■ Material shown:

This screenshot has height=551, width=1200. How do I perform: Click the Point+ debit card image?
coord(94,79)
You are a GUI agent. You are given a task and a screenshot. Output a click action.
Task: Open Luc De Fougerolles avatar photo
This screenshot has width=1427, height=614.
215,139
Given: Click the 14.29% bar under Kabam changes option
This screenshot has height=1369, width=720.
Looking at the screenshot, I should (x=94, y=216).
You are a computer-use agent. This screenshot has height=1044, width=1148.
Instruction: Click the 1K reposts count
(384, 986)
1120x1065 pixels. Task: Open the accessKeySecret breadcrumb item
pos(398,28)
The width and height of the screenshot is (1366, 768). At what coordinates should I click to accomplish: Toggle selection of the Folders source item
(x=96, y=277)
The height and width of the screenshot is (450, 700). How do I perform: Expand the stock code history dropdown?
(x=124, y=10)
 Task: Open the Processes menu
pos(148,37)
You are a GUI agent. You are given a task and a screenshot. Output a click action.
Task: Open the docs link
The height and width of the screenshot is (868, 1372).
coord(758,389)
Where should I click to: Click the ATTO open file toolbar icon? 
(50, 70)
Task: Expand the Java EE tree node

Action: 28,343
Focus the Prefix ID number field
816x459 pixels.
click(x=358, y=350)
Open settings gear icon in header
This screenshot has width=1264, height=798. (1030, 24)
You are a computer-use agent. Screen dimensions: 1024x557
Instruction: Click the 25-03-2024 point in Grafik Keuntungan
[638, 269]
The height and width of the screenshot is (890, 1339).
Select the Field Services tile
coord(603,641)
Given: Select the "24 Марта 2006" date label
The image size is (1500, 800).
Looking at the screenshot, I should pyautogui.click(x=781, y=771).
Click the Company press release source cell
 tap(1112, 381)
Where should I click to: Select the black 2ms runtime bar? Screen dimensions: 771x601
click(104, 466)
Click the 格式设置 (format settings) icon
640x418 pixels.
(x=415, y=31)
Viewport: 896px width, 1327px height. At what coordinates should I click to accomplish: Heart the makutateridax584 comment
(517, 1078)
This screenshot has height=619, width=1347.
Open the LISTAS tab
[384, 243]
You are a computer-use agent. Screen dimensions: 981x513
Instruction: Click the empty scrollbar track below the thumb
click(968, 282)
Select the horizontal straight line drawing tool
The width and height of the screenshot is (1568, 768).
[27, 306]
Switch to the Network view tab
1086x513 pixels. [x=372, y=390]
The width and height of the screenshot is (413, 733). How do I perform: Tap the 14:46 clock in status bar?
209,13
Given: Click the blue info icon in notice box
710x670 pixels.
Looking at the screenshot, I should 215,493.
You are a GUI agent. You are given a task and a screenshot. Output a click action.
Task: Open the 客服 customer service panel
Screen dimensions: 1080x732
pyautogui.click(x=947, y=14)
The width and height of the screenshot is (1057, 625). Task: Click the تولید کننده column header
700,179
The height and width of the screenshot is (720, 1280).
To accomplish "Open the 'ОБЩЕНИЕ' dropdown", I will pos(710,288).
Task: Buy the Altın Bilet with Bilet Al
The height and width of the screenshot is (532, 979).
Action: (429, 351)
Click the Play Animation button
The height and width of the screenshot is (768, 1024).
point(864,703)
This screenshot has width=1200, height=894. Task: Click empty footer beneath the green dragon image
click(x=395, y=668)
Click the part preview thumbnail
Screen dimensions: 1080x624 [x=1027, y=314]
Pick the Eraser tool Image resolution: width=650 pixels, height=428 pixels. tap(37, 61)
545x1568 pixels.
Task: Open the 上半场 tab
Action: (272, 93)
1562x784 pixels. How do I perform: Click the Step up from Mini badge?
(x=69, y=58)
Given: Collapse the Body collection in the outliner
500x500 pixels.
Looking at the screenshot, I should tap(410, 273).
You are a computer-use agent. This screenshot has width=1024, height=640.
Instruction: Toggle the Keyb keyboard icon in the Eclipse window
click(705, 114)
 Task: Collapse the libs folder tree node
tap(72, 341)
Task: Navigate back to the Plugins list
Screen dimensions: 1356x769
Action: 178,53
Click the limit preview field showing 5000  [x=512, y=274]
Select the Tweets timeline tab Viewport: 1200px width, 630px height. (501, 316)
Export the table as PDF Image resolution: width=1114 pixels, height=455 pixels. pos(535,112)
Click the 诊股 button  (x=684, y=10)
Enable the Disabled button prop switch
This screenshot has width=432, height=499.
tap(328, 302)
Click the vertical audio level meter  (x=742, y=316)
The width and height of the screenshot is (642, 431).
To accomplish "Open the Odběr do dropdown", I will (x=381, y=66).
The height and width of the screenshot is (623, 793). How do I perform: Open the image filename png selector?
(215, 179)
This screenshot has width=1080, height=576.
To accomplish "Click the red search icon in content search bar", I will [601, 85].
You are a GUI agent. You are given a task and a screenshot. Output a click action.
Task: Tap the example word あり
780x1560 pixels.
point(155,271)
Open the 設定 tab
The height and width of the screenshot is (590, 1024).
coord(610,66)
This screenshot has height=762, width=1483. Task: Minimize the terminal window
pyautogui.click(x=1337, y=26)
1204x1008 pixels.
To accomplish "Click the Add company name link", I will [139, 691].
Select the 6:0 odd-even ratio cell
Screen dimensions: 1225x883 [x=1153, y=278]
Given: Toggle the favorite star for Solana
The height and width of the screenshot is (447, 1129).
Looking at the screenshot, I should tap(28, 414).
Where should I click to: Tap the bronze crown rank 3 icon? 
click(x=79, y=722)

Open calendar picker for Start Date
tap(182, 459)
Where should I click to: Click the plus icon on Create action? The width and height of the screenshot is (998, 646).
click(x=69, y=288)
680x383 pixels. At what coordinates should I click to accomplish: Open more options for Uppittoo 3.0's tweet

■ Your task:
Write out the records again, exactly as given.

■ Answer box:
This screenshot has height=551, width=1200. How do I perform: Click the Point+ debit card image?
coord(94,79)
You are a GUI agent. You are given a task and a screenshot. Output a click action.
Task: Open Luc De Fougerolles avatar photo
This screenshot has width=1427, height=614.
215,139
Given: Click the 14.29% bar under Kabam changes option
This screenshot has height=1369, width=720.
Looking at the screenshot, I should (x=94, y=216).
You are a computer-use agent. This screenshot has height=1044, width=1148.
Instruction: Click the 1K reposts count
(384, 986)
1120x1065 pixels. Task: Open the accessKeySecret breadcrumb item
pos(398,28)
The width and height of the screenshot is (1366, 768). At what coordinates should I click to accomplish: Toggle selection of the Folders source item
(x=96, y=277)
The height and width of the screenshot is (450, 700). How do I perform: Expand the stock code history dropdown?
(x=124, y=10)
 Task: Open the Processes menu
pos(148,37)
You are a GUI agent. You are given a task and a screenshot. Output a click action.
Task: Open the docs link
The height and width of the screenshot is (868, 1372).
coord(758,389)
Where should I click to: Click the ATTO open file toolbar icon? 
(50, 70)
Task: Expand the Java EE tree node

Action: 28,343
Focus the Prefix ID number field
816x459 pixels.
click(x=358, y=350)
Open settings gear icon in header
This screenshot has width=1264, height=798. (1030, 24)
You are a computer-use agent. Screen dimensions: 1024x557
Instruction: Click the 25-03-2024 point in Grafik Keuntungan
[638, 269]
The height and width of the screenshot is (890, 1339).
Select the Field Services tile
coord(603,641)
Given: Select the "24 Марта 2006" date label
The image size is (1500, 800).
Looking at the screenshot, I should pyautogui.click(x=781, y=771).
Click the Company press release source cell
 tap(1112, 381)
Where should I click to: Select the black 2ms runtime bar? Screen dimensions: 771x601
click(104, 466)
Click the 格式设置 (format settings) icon
640x418 pixels.
(x=415, y=31)
Viewport: 896px width, 1327px height. At what coordinates should I click to accomplish: Heart the makutateridax584 comment
(517, 1078)
This screenshot has height=619, width=1347.
Open the LISTAS tab
[384, 243]
You are a computer-use agent. Screen dimensions: 981x513
Instruction: Click the empty scrollbar track below the thumb
click(968, 282)
Select the horizontal straight line drawing tool
The width and height of the screenshot is (1568, 768).
[27, 306]
Switch to the Network view tab
1086x513 pixels. [x=372, y=390]
The width and height of the screenshot is (413, 733). How do I perform: Tap the 14:46 clock in status bar?
209,13
Given: Click the blue info icon in notice box
710x670 pixels.
Looking at the screenshot, I should 215,493.
You are a GUI agent. You are given a task and a screenshot. Output a click action.
Task: Open the 客服 customer service panel
Screen dimensions: 1080x732
pyautogui.click(x=947, y=14)
The width and height of the screenshot is (1057, 625). Task: Click the تولید کننده column header
700,179
The height and width of the screenshot is (720, 1280).
To accomplish "Open the 'ОБЩЕНИЕ' dropdown", I will pos(710,288).
Task: Buy the Altın Bilet with Bilet Al
The height and width of the screenshot is (532, 979).
Action: (429, 351)
Click the Play Animation button
The height and width of the screenshot is (768, 1024).
point(864,703)
This screenshot has width=1200, height=894. Task: Click empty footer beneath the green dragon image
click(x=395, y=668)
Click the part preview thumbnail
Screen dimensions: 1080x624 [x=1027, y=314]
Pick the Eraser tool Image resolution: width=650 pixels, height=428 pixels. tap(37, 61)
545x1568 pixels.
Task: Open the 上半场 tab
Action: (272, 93)
1562x784 pixels. How do I perform: Click the Step up from Mini badge?
(x=69, y=58)
Given: Collapse the Body collection in the outliner
500x500 pixels.
Looking at the screenshot, I should tap(410, 273).
You are a computer-use agent. This screenshot has width=1024, height=640.
Instruction: Toggle the Keyb keyboard icon in the Eclipse window
click(705, 114)
 Task: Collapse the libs folder tree node
tap(72, 341)
Task: Navigate back to the Plugins list
Screen dimensions: 1356x769
Action: 178,53
Click the limit preview field showing 5000  [x=512, y=274]
Select the Tweets timeline tab Viewport: 1200px width, 630px height. (501, 316)
Export the table as PDF Image resolution: width=1114 pixels, height=455 pixels. pos(535,112)
Click the 诊股 button  (x=684, y=10)
Enable the Disabled button prop switch
This screenshot has width=432, height=499.
tap(328, 302)
Click the vertical audio level meter  (x=742, y=316)
The width and height of the screenshot is (642, 431).
To accomplish "Open the Odběr do dropdown", I will (x=381, y=66).
The height and width of the screenshot is (623, 793). How do I perform: Open the image filename png selector?
(215, 179)
This screenshot has width=1080, height=576.
To accomplish "Click the red search icon in content search bar", I will [601, 85].
You are a GUI agent. You are given a task and a screenshot. Output a click action.
Task: Tap the example word あり
780x1560 pixels.
point(155,271)
Open the 設定 tab
The height and width of the screenshot is (590, 1024).
coord(610,66)
This screenshot has height=762, width=1483. Task: Minimize the terminal window
pyautogui.click(x=1337, y=26)
1204x1008 pixels.
To accomplish "Click the Add company name link", I will [139, 691].
Select the 6:0 odd-even ratio cell
Screen dimensions: 1225x883 [x=1153, y=278]
Given: Toggle the favorite star for Solana
The height and width of the screenshot is (447, 1129).
Looking at the screenshot, I should tap(28, 414).
Where should I click to: Tap the bronze crown rank 3 icon? 
click(x=79, y=722)

Open calendar picker for Start Date
tap(182, 459)
Where should I click to: Click the plus icon on Create action? The width and height of the screenshot is (998, 646).
click(x=69, y=288)
680x383 pixels. At what coordinates should I click to accomplish: Open more options for Uppittoo 3.0's tweet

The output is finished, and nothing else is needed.